La demi-actualité ? C’est le robot Philae bien sûr ! Il doit se réveiller… Maintenant ! Avec ses instruments de mesure sophistiqués à bord, une de ses principales missions et d’analyser la composition organique de la comète Tchouri-Gerasimenko, pour donner des indications sur l’origine de ce qui nous compose encore aujourd’hui…

 

Sources

Retour sur la chimie prébiotique, S.Miller et les autres… (2)

Alors comme ça, l’expérience de S. Miller, qui a le mérite de tester une hypothèse intéressante de constitution de la « soupe primitive » grâce à l’atmosphère terrestre, ne correspond sans doute pas à la réalité de la Terre de l’époque (voir la première partie).
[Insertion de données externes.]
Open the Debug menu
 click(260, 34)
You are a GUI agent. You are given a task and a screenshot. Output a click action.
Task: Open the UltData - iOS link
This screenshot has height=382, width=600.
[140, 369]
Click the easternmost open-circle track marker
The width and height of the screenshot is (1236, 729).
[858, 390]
Il faut chercher plus loin. Ou plus profondément. Si ce n’est pas dans le ciel, reste la terre ferme et l’eau. La terre, on oublie : il faut que les molécules puissent se déplacer au grès de leur formation, s’accumuler par endroit, diffuser ailleurs, ce qui va être impossible sur un support solide.

Depuis environ trente ans, on se pose ainsi la question de la formation de molécules organiques prébiotiques dans l’eau. Plus précisément, ce sont les sources hydrothermales qui suscitent le plus d’intérêt.
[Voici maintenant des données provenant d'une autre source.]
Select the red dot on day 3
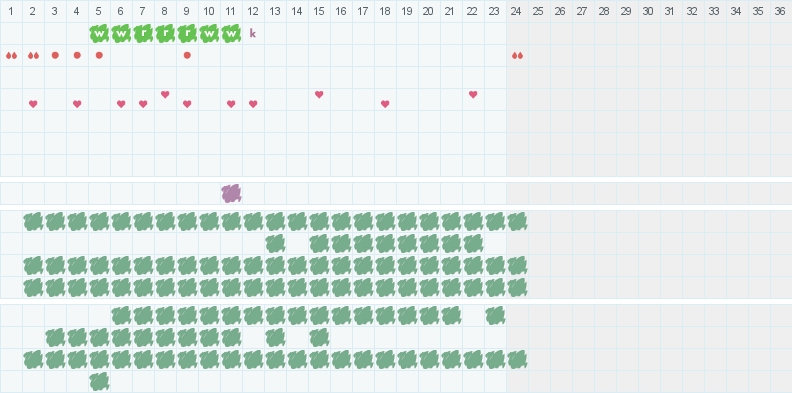 55,56
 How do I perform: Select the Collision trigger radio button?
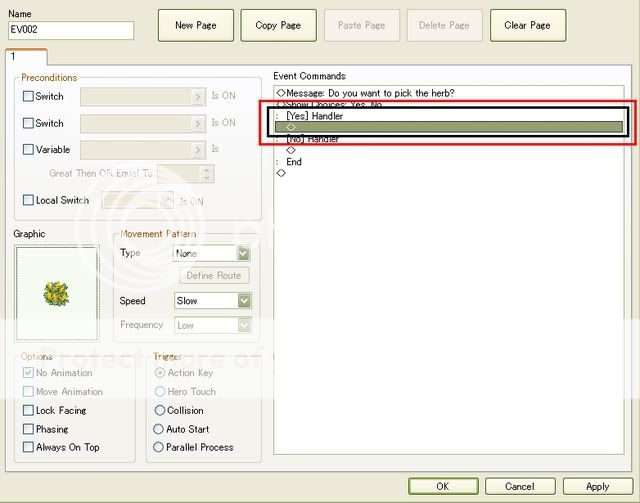[x=160, y=411]
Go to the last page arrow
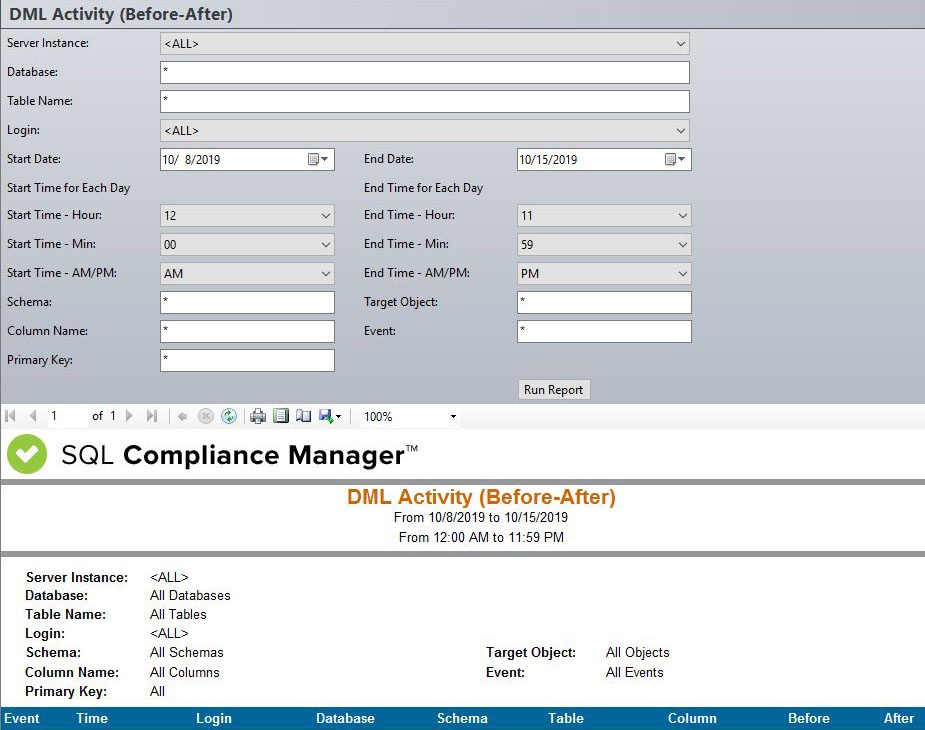925x730 pixels. click(152, 416)
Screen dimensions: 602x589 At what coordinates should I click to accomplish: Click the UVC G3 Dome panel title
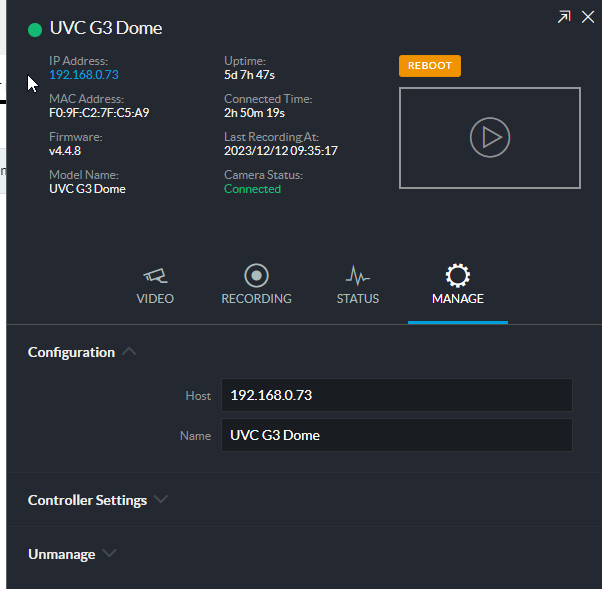click(x=106, y=29)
Alors il faut bien imaginer l’enfer que représente ces sources, appelées aussi fumeurs noirs : de l’eau de mer s’est infiltrée jusqu’à plusieurs centaines de mètre sous la roche, se réchauffant à proximité du magma terrestre, et remonte à des températures supérieures à 350 °C, des pressions de plusieurs centaines de bars, en ayant au passage dissout diverses substances minérales. En voilà un joli schéma (voir aussi le site de l’IFREMER)
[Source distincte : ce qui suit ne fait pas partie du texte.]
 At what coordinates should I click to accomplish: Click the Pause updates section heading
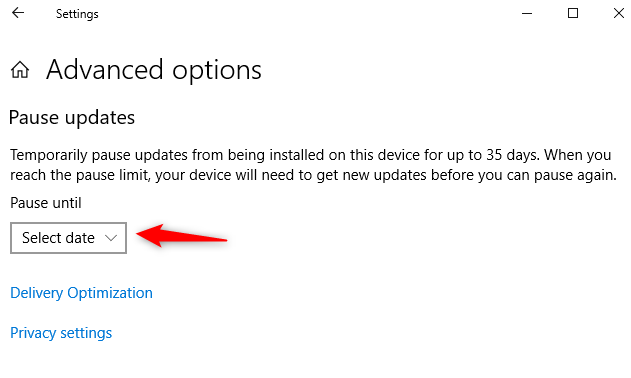72,118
En fait, ces conditions extrêmes ne sont pas réellement un obstacle à la vie . En témoigne les vidéos, photos prélèvement qui ont été effectués depuis les premières observations en 1977 (voir la photo suivante, et les colonies d’anémone blanche au pied de la source hydrothermale). Crevettes, vers géants côtoient étoiles de mer et poissons… Tout ce petit monde fonctionne grâce à la chimiosynthèse (basée sur  l’exploitation de l’énergie chimique des composés issus des fumeurs), par opposition à la photosynthèse (basée sur l’énergie lumineuse). Alors, pourquoi ne pas chercher là-bas les traces des premières molécules organiques ?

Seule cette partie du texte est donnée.